Salah satu kegiatan yang dilaksanakan adalah pemeriksaan kesehatan bagi 100 peserta yang terdiri dari Tenaga Kerja Bongkar Muat (TKBM), sopir truk, petugas kebersihan, dan petugas keamanan (12/2). Pemeriksaan ini bertujuan menjaga kondisi kesehatan pekerja pendukung operasional serta meminimalkan risiko kerja di area pelabuhan.

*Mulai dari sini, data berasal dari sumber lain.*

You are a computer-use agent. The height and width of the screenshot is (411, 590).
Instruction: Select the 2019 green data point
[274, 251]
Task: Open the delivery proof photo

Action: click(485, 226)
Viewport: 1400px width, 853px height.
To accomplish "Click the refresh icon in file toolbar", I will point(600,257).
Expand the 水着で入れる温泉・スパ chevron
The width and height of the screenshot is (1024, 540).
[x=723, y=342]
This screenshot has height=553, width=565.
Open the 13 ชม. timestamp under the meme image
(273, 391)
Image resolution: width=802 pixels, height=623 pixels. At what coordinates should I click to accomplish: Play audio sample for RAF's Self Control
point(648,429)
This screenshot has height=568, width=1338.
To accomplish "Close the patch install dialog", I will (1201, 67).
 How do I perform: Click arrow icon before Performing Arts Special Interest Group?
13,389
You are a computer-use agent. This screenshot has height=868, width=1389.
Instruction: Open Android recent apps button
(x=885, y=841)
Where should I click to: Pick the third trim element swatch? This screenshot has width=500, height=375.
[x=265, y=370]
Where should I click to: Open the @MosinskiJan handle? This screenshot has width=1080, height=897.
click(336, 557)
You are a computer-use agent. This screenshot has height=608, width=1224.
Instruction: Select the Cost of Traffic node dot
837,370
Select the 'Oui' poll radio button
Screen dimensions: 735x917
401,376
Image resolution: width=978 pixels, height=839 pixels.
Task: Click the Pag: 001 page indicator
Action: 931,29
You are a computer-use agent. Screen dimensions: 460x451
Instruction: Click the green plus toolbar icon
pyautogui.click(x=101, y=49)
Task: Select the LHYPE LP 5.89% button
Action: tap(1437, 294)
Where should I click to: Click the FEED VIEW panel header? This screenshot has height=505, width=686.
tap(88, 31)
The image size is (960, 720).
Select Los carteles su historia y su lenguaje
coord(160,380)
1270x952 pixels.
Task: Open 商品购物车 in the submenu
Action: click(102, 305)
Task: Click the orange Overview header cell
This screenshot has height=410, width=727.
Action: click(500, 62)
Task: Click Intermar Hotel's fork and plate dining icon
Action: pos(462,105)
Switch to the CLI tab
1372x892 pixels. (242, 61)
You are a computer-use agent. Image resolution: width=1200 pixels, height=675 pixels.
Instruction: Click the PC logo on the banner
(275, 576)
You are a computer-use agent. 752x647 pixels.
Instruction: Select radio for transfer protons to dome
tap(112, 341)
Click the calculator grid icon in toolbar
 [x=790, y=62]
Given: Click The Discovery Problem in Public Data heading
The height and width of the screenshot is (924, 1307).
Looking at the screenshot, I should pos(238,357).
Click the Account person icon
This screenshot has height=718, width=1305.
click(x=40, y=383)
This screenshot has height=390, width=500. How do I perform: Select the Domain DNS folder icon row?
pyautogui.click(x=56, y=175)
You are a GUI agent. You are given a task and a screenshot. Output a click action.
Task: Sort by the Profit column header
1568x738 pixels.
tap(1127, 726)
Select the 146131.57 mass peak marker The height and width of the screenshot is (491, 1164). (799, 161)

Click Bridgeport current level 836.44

Kegiatan tersebut turut dihadiri Perwakilan HSSE Regional Head II Frida Ervina, ASM Komunikasi Perusahaan & CSR PTP Nonpetikemas Liestya Ary Anggraini, serta ASM HSSE PTP Nonpetikemas M. Paksi.
ADVERTISEMENT
SCROLL TO RESUME CONTENT
ASM Komunikasi Perusahaan & CSR PTP Nonpetikemas, Liestya Ary Anggraini, menyampaikan bahwa kegiatan ini merupakan wujud komitmen perusahaan dalam memastikan aspek keselamatan dan kesehatan kerja berjalan seiring dengan aktivitas operasional pelabuhan.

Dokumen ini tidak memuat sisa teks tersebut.